No wonder MJ was addicted.
YurkshireLad ( @YurkshireLad@lemmy.ca ) 1•2 years agoI don’t know what they gave me. I don’t recall them ever telling me. I do know that my sleep for the next three weeks sucked due to pain, and an abscess that got a little bit out of control.
ѕєχυαℓ ρσℓутσρє ( @SexualPolytope@lemmy.sdf.org ) 7•2 years agoYes, just last month. It was my first time. It wasn’t a long procedure, took like 40 minutes ish. Anyway, I didn’t feel anything. I just remember them telling me that they’re gonna try to put me to sleep and that I should try to relax. Next I knew, I was waking up in recovery. I didn’t even have any idea that I was in recovery already unless I noticed that the surgical room was different.
It felt just like sleep, I didn’t even have any dizziness afterwards. When done properly, that’s how it should be.
Bongles ( @Bongles@lemm.ee ) 7•2 years agoI’ve had one surgery in my teens. I was immediately knocked out, unconscious, no dreams that I can recall. When I woke up I was so groggy I couldn’t even really move for a while, everything just felt heavy. I would just kind of look around with my eyes and then close them to try to get more sleep.
Chaotic Entropy ( @ChaoticEntropy@feddit.uk ) 7•2 years agoArm feels cold as it goes in, the feeling spreads, taste of copper in the mouth… wake up in recovery. Pretty straightforward.
Pixel of Life ( @PixelOfLife@lemm.ee ) 7•2 years agoYou pass out, and then you wake up with no memory of anything that happened in the meantime.
That is, unless they messed up the dosage and allowed you to regain consciousness. It happened to me once as a kid, I had to have a tooth removed but I was so scared that they had to put me under, but I woke up briefly during the operation and I remember the surgeon giving me nitrous oxide (I think that’s what it was, because it had this sweet smell and taste) with a mask and telling my mom (who was in the operating room), “let’s turn this down a little bit so we don’t pass out too”. Then I passed out again and woke up in the recovery unit.
amio ( @amio@kbin.social ) 6•2 years agoI had general anesthesia, some kind of pretty strong opioid. “10… 9… 8…”, then the room felt like it was spinning very briefly before everything went black. Only thing I remember about coming out of it was a sore throat due to intubation.
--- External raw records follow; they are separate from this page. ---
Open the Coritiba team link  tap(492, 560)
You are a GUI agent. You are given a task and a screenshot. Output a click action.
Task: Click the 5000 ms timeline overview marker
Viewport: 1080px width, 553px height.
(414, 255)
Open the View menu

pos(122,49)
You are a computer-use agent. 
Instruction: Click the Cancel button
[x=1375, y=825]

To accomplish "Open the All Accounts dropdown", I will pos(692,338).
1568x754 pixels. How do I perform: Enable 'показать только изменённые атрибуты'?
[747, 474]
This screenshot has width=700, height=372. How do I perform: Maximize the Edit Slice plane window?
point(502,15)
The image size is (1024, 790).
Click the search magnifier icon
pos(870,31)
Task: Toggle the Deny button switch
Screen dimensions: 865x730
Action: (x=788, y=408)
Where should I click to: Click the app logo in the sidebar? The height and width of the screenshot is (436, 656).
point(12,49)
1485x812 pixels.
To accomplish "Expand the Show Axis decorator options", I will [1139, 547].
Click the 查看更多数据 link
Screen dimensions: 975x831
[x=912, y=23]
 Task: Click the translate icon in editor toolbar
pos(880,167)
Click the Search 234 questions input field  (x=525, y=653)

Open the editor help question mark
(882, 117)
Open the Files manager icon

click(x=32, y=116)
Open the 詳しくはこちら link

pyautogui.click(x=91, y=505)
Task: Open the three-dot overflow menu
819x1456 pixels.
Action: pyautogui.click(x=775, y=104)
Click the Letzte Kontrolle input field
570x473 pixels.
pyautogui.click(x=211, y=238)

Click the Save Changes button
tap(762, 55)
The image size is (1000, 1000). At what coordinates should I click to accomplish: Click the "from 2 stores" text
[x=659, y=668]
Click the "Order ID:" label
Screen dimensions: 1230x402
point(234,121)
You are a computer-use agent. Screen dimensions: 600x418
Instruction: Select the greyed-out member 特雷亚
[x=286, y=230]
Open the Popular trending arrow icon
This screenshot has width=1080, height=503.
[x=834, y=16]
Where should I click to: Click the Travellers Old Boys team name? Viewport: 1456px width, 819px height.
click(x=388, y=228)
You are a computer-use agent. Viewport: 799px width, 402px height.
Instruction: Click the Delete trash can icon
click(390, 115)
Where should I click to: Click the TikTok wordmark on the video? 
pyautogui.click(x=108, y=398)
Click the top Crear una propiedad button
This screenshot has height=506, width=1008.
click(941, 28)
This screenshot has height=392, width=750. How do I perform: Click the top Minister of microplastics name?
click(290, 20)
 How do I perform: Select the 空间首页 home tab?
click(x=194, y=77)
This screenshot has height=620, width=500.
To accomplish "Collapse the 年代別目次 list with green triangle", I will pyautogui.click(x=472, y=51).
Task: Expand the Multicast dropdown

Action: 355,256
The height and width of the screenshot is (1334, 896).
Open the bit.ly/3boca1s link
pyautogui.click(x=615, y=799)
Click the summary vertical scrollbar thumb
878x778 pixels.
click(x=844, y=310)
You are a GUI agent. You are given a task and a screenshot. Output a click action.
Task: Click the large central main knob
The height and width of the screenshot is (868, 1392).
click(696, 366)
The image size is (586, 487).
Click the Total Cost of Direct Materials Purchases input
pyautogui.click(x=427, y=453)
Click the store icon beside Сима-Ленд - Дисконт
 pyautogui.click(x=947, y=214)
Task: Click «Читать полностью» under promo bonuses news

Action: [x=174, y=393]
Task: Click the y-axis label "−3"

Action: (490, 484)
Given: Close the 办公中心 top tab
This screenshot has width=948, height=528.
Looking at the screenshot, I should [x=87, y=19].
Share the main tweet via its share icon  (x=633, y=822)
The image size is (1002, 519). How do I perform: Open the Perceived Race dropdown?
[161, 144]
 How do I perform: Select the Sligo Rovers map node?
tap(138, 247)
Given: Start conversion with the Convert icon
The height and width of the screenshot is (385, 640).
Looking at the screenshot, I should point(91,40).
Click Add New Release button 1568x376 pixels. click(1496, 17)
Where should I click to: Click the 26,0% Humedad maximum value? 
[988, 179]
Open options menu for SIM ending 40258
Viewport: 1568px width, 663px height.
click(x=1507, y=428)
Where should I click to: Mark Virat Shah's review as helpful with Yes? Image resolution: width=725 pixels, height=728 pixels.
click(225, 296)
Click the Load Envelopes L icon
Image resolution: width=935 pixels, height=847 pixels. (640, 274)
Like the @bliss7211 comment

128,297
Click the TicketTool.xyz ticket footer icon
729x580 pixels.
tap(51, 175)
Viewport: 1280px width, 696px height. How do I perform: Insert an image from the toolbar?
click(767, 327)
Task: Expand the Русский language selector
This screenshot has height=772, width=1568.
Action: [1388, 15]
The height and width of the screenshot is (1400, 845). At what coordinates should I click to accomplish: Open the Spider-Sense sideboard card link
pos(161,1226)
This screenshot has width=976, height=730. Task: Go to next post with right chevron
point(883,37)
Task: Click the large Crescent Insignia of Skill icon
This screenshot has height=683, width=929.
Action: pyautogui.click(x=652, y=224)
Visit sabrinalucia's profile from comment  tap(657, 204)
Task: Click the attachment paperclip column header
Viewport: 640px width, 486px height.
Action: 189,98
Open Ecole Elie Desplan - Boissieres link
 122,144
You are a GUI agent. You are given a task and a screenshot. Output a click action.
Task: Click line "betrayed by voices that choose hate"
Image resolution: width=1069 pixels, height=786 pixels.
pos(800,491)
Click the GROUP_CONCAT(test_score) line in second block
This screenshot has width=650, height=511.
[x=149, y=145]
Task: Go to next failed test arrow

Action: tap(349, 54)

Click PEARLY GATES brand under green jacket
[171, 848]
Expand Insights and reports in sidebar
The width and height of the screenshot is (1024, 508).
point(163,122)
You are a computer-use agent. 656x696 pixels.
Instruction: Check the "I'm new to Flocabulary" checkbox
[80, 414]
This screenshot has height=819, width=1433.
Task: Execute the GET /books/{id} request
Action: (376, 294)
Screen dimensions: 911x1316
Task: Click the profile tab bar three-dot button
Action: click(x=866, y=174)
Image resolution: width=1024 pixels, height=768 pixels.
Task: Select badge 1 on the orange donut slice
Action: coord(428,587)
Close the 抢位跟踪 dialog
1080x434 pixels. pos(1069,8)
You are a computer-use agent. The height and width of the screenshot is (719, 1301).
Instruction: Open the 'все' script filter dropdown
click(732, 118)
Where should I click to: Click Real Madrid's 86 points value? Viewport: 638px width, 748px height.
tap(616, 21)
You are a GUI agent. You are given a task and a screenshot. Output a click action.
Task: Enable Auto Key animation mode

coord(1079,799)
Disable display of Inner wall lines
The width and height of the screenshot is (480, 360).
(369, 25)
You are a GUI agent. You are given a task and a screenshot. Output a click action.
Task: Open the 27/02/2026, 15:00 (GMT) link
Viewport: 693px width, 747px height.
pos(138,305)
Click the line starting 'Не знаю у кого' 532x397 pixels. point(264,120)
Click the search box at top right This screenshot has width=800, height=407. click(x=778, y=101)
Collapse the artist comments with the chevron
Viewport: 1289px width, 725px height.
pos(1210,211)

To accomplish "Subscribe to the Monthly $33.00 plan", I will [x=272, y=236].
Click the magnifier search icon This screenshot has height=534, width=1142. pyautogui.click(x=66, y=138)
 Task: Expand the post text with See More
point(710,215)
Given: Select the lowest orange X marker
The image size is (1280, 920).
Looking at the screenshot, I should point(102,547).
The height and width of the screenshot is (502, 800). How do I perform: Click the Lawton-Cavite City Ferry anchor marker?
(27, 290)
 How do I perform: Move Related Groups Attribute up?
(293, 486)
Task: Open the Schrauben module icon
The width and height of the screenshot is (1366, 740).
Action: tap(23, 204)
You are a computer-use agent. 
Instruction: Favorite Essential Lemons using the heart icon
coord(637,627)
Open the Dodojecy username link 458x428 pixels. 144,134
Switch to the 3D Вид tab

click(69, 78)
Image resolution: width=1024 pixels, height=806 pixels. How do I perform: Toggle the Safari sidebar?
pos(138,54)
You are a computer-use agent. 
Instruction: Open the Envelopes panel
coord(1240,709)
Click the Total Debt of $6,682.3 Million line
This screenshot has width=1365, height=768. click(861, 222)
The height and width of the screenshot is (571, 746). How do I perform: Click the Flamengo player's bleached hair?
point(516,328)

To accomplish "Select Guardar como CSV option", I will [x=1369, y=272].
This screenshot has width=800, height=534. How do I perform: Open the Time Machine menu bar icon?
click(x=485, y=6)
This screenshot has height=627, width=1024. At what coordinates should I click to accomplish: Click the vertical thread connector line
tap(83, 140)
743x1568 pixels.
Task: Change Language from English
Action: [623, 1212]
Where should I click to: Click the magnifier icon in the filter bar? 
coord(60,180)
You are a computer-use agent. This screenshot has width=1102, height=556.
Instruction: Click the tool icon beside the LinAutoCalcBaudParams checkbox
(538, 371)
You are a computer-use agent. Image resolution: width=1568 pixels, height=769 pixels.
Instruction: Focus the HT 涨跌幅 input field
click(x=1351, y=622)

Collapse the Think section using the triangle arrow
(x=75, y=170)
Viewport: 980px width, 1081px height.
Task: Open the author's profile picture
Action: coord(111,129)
YurkshireLad ( @YurkshireLad@lemmy.ca ) 3•2 years agoAh yes, I also remember having a sore throat after, but I don’t recall them telling me beforehand that they would intubate me.
amio ( @amio@kbin.social ) 2•2 years agoI don’t think you can have general without intubation. To protect against aspiration or something, if not actually to breathe for you.
YurkshireLad ( @YurkshireLad@lemmy.ca ) 1•2 years agoYeah that makes sense. It wasn’t something I had considered before the op.
Vashti ( @vashti@feddit.uk ) English1•2 years agoIsn’t it because they paralyse you and your lungs stop working?
YurkshireLad ( @YurkshireLad@lemmy.ca ) 1•2 years agoI don’t know the answer to that.
BellaDonna ( @BellaDonna@mujico.org ) 6•2 years agoI actually have a story. I was very young and was under for 10 hours. It was terrible, I felt every moment, I was trapped in a video game, Link’s Adventure. Just repeating over and over. This isn’t a joke, the experience was so traumatizing I won’t go through surgery again. This was over three decades ago. I don’t know what went wrong, why I experienced the passage of time. I thought I had literally gone to Hell, it was torture.
Dandroid ( @dandroid@dandroid.app ) 6•2 years agoYes, when my wisdom teeth were pulled. They said, “count backwards from 10.” I said, “10, 9, 8, 7,” and then they were transferring me from a wheelchair to my mom’s car. It was like no time passed between those two moments.